Rand wants for the state Insurance Commissioner to be stripped of his power to set auto insurance rates. Under state law, the commissioner decides the maximum rates that will be allowed if insurance companies and insurance department staffers can’t negotiate a reasonable compromise. It will come as no surprise to learn that insurance companies hardly ever like the terms they’re offered. They also hardly ever like the commissioner’s eventual decisions.

Ninety-nine percent of state’s remaining population thinks the system is just peachy. Why shouldn’t we? We’ve got some of the lowest car insurance rates in the nation, because the commissioner tends to keep a tight lid on increases.

I notice that Rand apparently hasn’t even tried to explain how this change could be good for consumers. There’s no rationale offered in any of the news reports I’ve read, nor could I find a press release from his office extolling the glories of this bit of corporation-friendly legislation.

I can’t say that surprises me, though. If ever there was a proposed law designed to good-time the consumer, this is it.

Drive-by pontification (a series)

Wednesday, May 23rd, 2007

A carefully selected assortment of items that don’t warrant full pontification on their own, but blend nicely into a tasty, frothy whole. Enjoy!

(1) I got my credit card bill from Bank of America last week, and not for the first time did I ponder the utter shamelessness with which BoA seeks to ensure that its customers stay in debt. I actually had to search the statement to find the total dollar amount of credit charges I’d incurred. Not only was it not obvious, BoA clearly didn’t want me to focus on the total … because I might pay the balance in full, thereby robbing it of the opportunity to collect a finance fee.

Instead, there was a shaded box, to which my eye was naturally drawn, with “Total Minimum Payment Due” written next to it. The amount shown in that box, of course, was considerably less than my balance. Notice also how easy it is to glance at the phrase above and only see “Total Payment Due.” I’ve never used BoA for banking services – it acquired my credit card provider a couple of years ago as part of its effort to become the Godzilla of financial services – and this sort of foolishness is why I never will.

In the meantime, I do something devious and crafty every month: I pay my bill in full. No interest for you!

(2) Fred Thompson is my new political hero (but before you read too much into that, let me explain that I go through political heroes like Caligula went through lovers). Unlike almost every other public figure in America who’s found him/herself in filmmaker Michael Moore’s sights and either panders or runs in guilt, Thompson did neither. Instead, he performed a nifty bit of jujitsu using – get this – film. Go here to see what I’m talking about. Basically, Thompson swatted away Moore in a fashion that’ll be worth an extra million votes if he decides to run for president, as Peggy Noonan thinks he will.
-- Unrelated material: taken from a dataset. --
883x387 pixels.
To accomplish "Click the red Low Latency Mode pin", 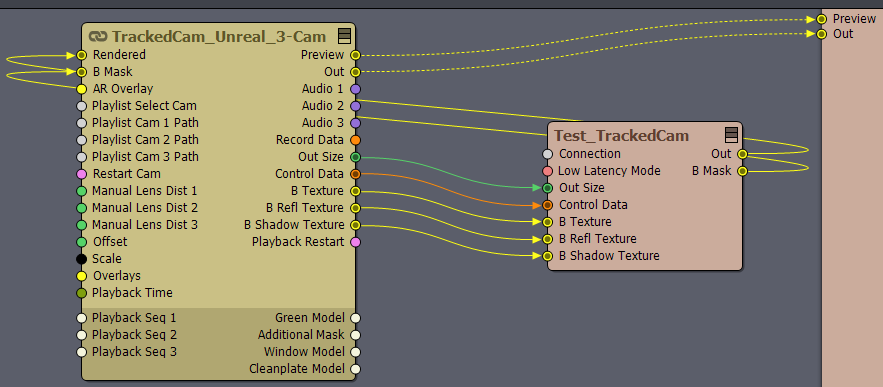I will coord(547,171).
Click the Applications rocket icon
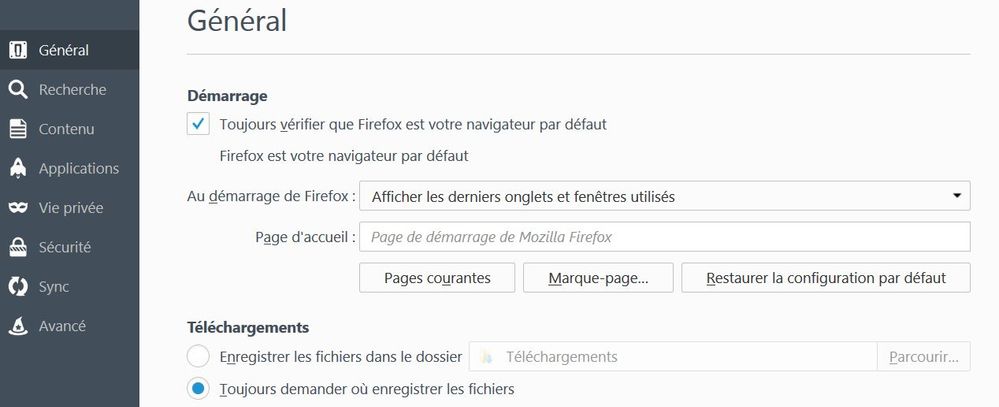 18,169
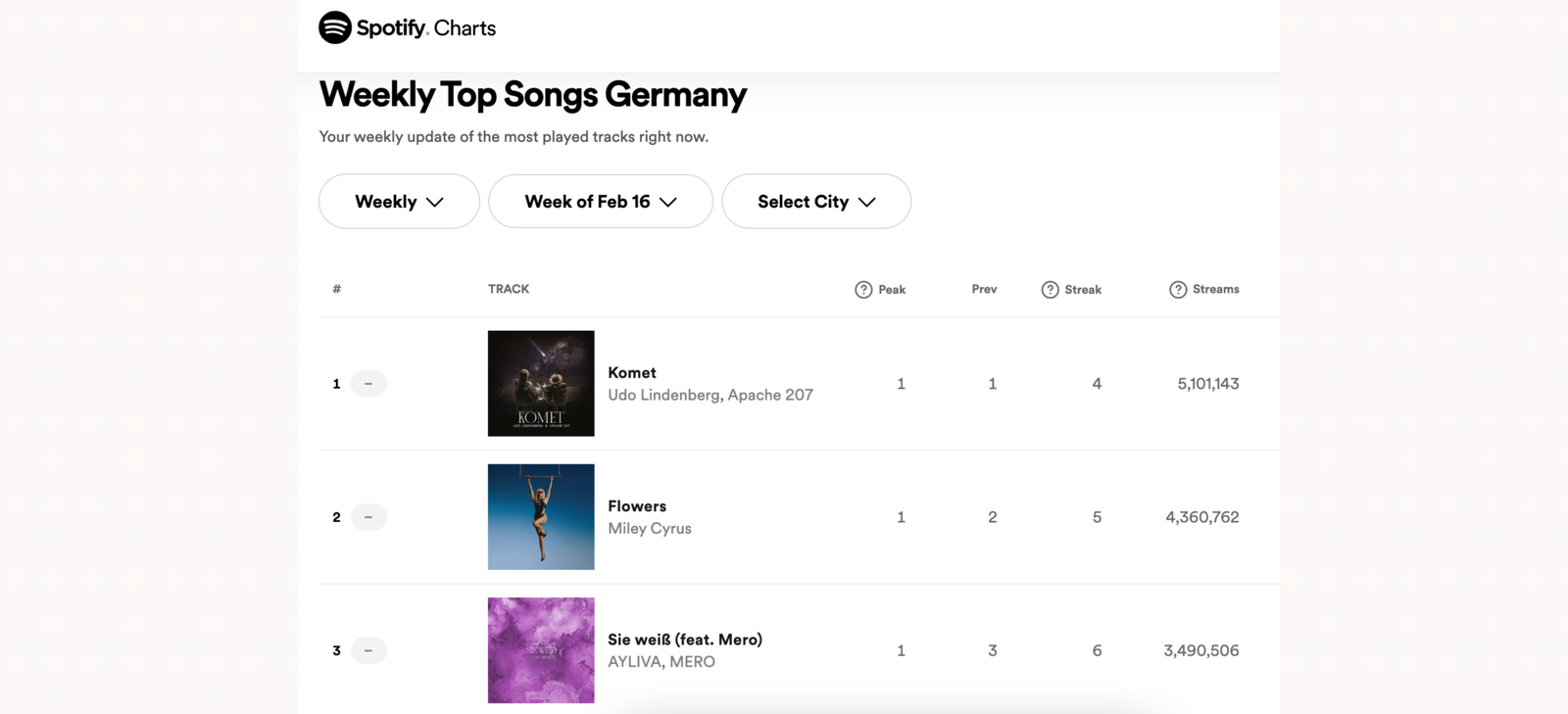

(3) Boy, the things I don’t know. Somehow, the fact that Napoleon’s penis was severed by the cleric who administered last rites to the famously short and hugely egotistical French emperor has escaped me for years. Did you know that little nugget of history? Apparently, the penis came to be owned by a New Jersey urologist, who bought it at auction in 1977 and kept it safe for 30 years, until he died two weeks ago (presumably with his own penis intact).

The New York Times reports that in centuries past, people placed great value on preserved body parts or other artifacts associated with the great and famous. Mary Shelley, for instance, the author of “Frankenstein,” was married to poet Percy Bysshe Shelley and after his death she kept his heart in her desk drawer. The Times also notes that museums are quietly divesting themselves of such items, for reasons of good taste and political correctness.

Presumably that means that the two artifacts that I, along with my childhood buddies, knew for fact were secretly stored at the Smithsonian – namely, John Dillinger’s penis and Jayne Mansfield’s breasts – will now be proven to have existed all these years. Ah, sweet vindication.